*REQUIREMENT*: Replace every "Instruction" in the material below with "Goal", and return all of the lines with nothing else changed.

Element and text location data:

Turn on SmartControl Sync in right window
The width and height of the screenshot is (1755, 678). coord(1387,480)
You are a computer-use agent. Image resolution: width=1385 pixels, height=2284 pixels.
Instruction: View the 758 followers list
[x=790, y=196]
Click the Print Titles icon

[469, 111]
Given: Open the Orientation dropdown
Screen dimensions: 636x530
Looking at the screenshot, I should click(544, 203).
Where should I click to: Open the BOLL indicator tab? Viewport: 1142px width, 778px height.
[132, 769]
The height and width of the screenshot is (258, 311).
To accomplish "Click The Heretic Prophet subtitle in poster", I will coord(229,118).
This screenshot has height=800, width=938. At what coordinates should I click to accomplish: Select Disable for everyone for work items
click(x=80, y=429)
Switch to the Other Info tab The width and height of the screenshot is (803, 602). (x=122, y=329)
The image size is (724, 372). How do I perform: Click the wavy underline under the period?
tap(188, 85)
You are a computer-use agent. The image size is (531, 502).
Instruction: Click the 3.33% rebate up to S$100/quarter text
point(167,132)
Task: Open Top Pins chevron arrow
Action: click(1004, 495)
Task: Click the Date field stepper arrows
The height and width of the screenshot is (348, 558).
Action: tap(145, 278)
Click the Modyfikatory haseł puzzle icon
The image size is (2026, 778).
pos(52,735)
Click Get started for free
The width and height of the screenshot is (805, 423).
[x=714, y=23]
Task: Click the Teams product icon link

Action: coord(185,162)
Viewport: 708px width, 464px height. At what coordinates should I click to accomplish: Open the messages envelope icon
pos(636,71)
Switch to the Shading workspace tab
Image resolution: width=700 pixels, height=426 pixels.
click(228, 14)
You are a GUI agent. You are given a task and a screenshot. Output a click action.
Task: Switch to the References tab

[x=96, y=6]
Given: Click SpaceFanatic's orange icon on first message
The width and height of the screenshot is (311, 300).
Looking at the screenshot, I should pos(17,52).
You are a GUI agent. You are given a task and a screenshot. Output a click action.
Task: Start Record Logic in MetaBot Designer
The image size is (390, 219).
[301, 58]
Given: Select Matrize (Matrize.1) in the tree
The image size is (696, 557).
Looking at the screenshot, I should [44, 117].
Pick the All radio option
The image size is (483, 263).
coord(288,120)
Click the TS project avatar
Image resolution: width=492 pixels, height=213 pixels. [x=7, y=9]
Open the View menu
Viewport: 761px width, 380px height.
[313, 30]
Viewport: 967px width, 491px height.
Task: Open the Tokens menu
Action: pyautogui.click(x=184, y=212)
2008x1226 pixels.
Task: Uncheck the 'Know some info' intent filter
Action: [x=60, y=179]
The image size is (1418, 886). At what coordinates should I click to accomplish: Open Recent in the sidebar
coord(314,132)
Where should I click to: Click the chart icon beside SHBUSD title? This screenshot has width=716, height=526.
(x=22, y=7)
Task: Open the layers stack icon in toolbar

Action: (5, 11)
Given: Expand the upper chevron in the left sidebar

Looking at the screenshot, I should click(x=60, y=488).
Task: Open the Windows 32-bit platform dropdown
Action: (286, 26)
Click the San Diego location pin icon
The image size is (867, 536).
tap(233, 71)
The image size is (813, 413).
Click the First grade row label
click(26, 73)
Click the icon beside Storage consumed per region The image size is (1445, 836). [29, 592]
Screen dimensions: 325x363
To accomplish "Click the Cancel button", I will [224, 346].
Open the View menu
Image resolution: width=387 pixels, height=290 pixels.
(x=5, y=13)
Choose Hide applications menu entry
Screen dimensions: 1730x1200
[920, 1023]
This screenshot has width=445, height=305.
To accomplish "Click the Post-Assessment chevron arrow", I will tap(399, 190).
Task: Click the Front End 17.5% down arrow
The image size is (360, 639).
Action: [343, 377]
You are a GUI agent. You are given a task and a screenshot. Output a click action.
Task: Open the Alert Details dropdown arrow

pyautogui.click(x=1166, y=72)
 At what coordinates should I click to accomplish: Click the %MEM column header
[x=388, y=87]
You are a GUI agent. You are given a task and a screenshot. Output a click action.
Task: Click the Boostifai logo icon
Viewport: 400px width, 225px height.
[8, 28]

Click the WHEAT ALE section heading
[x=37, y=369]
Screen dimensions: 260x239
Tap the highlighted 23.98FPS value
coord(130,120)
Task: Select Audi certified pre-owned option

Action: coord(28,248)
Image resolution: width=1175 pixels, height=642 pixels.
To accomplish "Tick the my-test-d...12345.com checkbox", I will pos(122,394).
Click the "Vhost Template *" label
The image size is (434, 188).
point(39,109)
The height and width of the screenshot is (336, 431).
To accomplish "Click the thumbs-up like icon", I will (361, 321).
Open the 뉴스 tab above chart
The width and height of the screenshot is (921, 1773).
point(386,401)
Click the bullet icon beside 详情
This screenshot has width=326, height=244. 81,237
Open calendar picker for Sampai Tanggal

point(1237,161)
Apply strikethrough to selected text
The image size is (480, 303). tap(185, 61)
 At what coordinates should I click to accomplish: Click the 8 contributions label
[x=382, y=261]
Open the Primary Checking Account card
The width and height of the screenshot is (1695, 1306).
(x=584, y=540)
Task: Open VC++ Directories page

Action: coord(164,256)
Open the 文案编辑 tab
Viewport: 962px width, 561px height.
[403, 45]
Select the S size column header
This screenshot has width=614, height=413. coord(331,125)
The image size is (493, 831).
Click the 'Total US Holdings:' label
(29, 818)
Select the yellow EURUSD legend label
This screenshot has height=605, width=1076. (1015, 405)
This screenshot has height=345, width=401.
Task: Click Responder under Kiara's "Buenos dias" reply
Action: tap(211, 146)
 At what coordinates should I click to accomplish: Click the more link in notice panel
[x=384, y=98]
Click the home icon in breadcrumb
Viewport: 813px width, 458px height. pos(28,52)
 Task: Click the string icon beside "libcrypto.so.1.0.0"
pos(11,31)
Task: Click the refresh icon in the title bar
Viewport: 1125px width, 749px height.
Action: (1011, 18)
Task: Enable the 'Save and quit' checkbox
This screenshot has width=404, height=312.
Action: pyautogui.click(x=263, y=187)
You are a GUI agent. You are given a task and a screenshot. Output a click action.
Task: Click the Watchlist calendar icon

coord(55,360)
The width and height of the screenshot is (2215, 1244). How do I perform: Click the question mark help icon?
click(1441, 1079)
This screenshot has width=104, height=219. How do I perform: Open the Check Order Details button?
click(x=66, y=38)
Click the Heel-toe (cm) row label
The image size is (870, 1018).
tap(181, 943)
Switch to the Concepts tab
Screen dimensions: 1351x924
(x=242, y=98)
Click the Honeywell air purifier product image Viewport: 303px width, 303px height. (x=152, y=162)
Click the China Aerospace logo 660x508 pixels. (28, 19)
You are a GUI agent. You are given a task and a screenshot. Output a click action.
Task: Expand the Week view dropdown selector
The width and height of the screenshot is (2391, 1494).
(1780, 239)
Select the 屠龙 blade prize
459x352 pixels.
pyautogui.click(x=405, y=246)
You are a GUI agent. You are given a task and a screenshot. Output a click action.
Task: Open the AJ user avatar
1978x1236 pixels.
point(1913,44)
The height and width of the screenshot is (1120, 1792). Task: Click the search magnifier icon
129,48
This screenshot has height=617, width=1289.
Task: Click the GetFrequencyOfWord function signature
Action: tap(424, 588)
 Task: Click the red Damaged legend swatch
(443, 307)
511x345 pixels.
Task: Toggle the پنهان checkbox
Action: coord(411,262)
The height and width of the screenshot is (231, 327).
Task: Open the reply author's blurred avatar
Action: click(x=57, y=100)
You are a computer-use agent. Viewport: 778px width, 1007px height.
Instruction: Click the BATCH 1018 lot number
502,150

*OUTPUT FOR THIS TASK*:
Turn on SmartControl Sync in right window
The width and height of the screenshot is (1755, 678). coord(1387,480)
You are a computer-use agent. Image resolution: width=1385 pixels, height=2284 pixels.
Goal: View the 758 followers list
[x=790, y=196]
Click the Print Titles icon

[469, 111]
Given: Open the Orientation dropdown
Screen dimensions: 636x530
Looking at the screenshot, I should click(544, 203).
Where should I click to: Open the BOLL indicator tab? Viewport: 1142px width, 778px height.
[132, 769]
The height and width of the screenshot is (258, 311).
To accomplish "Click The Heretic Prophet subtitle in poster", I will coord(229,118).
This screenshot has height=800, width=938. At what coordinates should I click to accomplish: Select Disable for everyone for work items
click(x=80, y=429)
Switch to the Other Info tab The width and height of the screenshot is (803, 602). (x=122, y=329)
The image size is (724, 372). How do I perform: Click the wavy underline under the period?
tap(188, 85)
You are a computer-use agent. The image size is (531, 502).
Goal: Click the 3.33% rebate up to S$100/quarter text
point(167,132)
Task: Open Top Pins chevron arrow
Action: click(1004, 495)
Task: Click the Date field stepper arrows
The height and width of the screenshot is (348, 558).
Action: tap(145, 278)
Click the Modyfikatory haseł puzzle icon
The image size is (2026, 778).
pos(52,735)
Click Get started for free
The width and height of the screenshot is (805, 423).
[x=714, y=23]
Task: Click the Teams product icon link

Action: coord(185,162)
Viewport: 708px width, 464px height. At what coordinates should I click to accomplish: Open the messages envelope icon
pos(636,71)
Switch to the Shading workspace tab
Image resolution: width=700 pixels, height=426 pixels.
click(228, 14)
You are a GUI agent. You are given a task and a screenshot. Output a click action.
Task: Switch to the References tab

[x=96, y=6]
Given: Click SpaceFanatic's orange icon on first message
The width and height of the screenshot is (311, 300).
Looking at the screenshot, I should pos(17,52).
You are a GUI agent. You are given a task and a screenshot. Output a click action.
Task: Start Record Logic in MetaBot Designer
The image size is (390, 219).
[301, 58]
Given: Select Matrize (Matrize.1) in the tree
The image size is (696, 557).
Looking at the screenshot, I should [44, 117].
Pick the All radio option
The image size is (483, 263).
coord(288,120)
Click the TS project avatar
Image resolution: width=492 pixels, height=213 pixels. [x=7, y=9]
Open the View menu
Viewport: 761px width, 380px height.
[313, 30]
Viewport: 967px width, 491px height.
Task: Open the Tokens menu
Action: pyautogui.click(x=184, y=212)
2008x1226 pixels.
Task: Uncheck the 'Know some info' intent filter
Action: [x=60, y=179]
The image size is (1418, 886). At what coordinates should I click to accomplish: Open Recent in the sidebar
coord(314,132)
Where should I click to: Click the chart icon beside SHBUSD title? This screenshot has width=716, height=526.
(x=22, y=7)
Task: Open the layers stack icon in toolbar

Action: (5, 11)
Given: Expand the upper chevron in the left sidebar

Looking at the screenshot, I should click(x=60, y=488).
Task: Open the Windows 32-bit platform dropdown
Action: (286, 26)
Click the San Diego location pin icon
The image size is (867, 536).
tap(233, 71)
The image size is (813, 413).
Click the First grade row label
click(26, 73)
Click the icon beside Storage consumed per region The image size is (1445, 836). [29, 592]
Screen dimensions: 325x363
To accomplish "Click the Cancel button", I will [224, 346].
Open the View menu
Image resolution: width=387 pixels, height=290 pixels.
(x=5, y=13)
Choose Hide applications menu entry
Screen dimensions: 1730x1200
[920, 1023]
This screenshot has width=445, height=305.
To accomplish "Click the Post-Assessment chevron arrow", I will tap(399, 190).
Task: Click the Front End 17.5% down arrow
The image size is (360, 639).
Action: [343, 377]
You are a GUI agent. You are given a task and a screenshot. Output a click action.
Task: Open the Alert Details dropdown arrow

pyautogui.click(x=1166, y=72)
 At what coordinates should I click to accomplish: Click the %MEM column header
[x=388, y=87]
You are a GUI agent. You are given a task and a screenshot. Output a click action.
Task: Click the Boostifai logo icon
Viewport: 400px width, 225px height.
[8, 28]

Click the WHEAT ALE section heading
[x=37, y=369]
Screen dimensions: 260x239
Tap the highlighted 23.98FPS value
coord(130,120)
Task: Select Audi certified pre-owned option

Action: coord(28,248)
Image resolution: width=1175 pixels, height=642 pixels.
To accomplish "Tick the my-test-d...12345.com checkbox", I will pos(122,394).
Click the "Vhost Template *" label
The image size is (434, 188).
point(39,109)
The height and width of the screenshot is (336, 431).
To accomplish "Click the thumbs-up like icon", I will (361, 321).
Open the 뉴스 tab above chart
The width and height of the screenshot is (921, 1773).
point(386,401)
Click the bullet icon beside 详情
This screenshot has width=326, height=244. 81,237
Open calendar picker for Sampai Tanggal

point(1237,161)
Apply strikethrough to selected text
The image size is (480, 303). tap(185, 61)
 At what coordinates should I click to accomplish: Click the 8 contributions label
[x=382, y=261]
Open the Primary Checking Account card
The width and height of the screenshot is (1695, 1306).
(x=584, y=540)
Task: Open VC++ Directories page

Action: coord(164,256)
Open the 文案编辑 tab
Viewport: 962px width, 561px height.
[403, 45]
Select the S size column header
This screenshot has width=614, height=413. coord(331,125)
The image size is (493, 831).
Click the 'Total US Holdings:' label
(29, 818)
Select the yellow EURUSD legend label
This screenshot has height=605, width=1076. (1015, 405)
This screenshot has height=345, width=401.
Task: Click Responder under Kiara's "Buenos dias" reply
Action: tap(211, 146)
 At what coordinates should I click to accomplish: Click the more link in notice panel
[x=384, y=98]
Click the home icon in breadcrumb
Viewport: 813px width, 458px height. pos(28,52)
 Task: Click the string icon beside "libcrypto.so.1.0.0"
pos(11,31)
Task: Click the refresh icon in the title bar
Viewport: 1125px width, 749px height.
Action: (1011, 18)
Task: Enable the 'Save and quit' checkbox
This screenshot has width=404, height=312.
Action: pyautogui.click(x=263, y=187)
You are a GUI agent. You are given a task and a screenshot. Output a click action.
Task: Click the Watchlist calendar icon

coord(55,360)
The width and height of the screenshot is (2215, 1244). How do I perform: Click the question mark help icon?
click(1441, 1079)
This screenshot has width=104, height=219. How do I perform: Open the Check Order Details button?
click(x=66, y=38)
Click the Heel-toe (cm) row label
The image size is (870, 1018).
tap(181, 943)
Switch to the Concepts tab
Screen dimensions: 1351x924
(x=242, y=98)
Click the Honeywell air purifier product image Viewport: 303px width, 303px height. (x=152, y=162)
Click the China Aerospace logo 660x508 pixels. (28, 19)
You are a GUI agent. You are given a task and a screenshot. Output a click action.
Task: Expand the Week view dropdown selector
The width and height of the screenshot is (2391, 1494).
(1780, 239)
Select the 屠龙 blade prize
459x352 pixels.
pyautogui.click(x=405, y=246)
You are a GUI agent. You are given a task and a screenshot. Output a click action.
Task: Open the AJ user avatar
1978x1236 pixels.
point(1913,44)
The height and width of the screenshot is (1120, 1792). Task: Click the search magnifier icon
129,48
This screenshot has height=617, width=1289.
Task: Click the GetFrequencyOfWord function signature
Action: tap(424, 588)
 Task: Click the red Damaged legend swatch
(443, 307)
511x345 pixels.
Task: Toggle the پنهان checkbox
Action: coord(411,262)
The height and width of the screenshot is (231, 327).
Task: Open the reply author's blurred avatar
Action: click(x=57, y=100)
You are a computer-use agent. Viewport: 778px width, 1007px height.
Goal: Click the BATCH 1018 lot number
502,150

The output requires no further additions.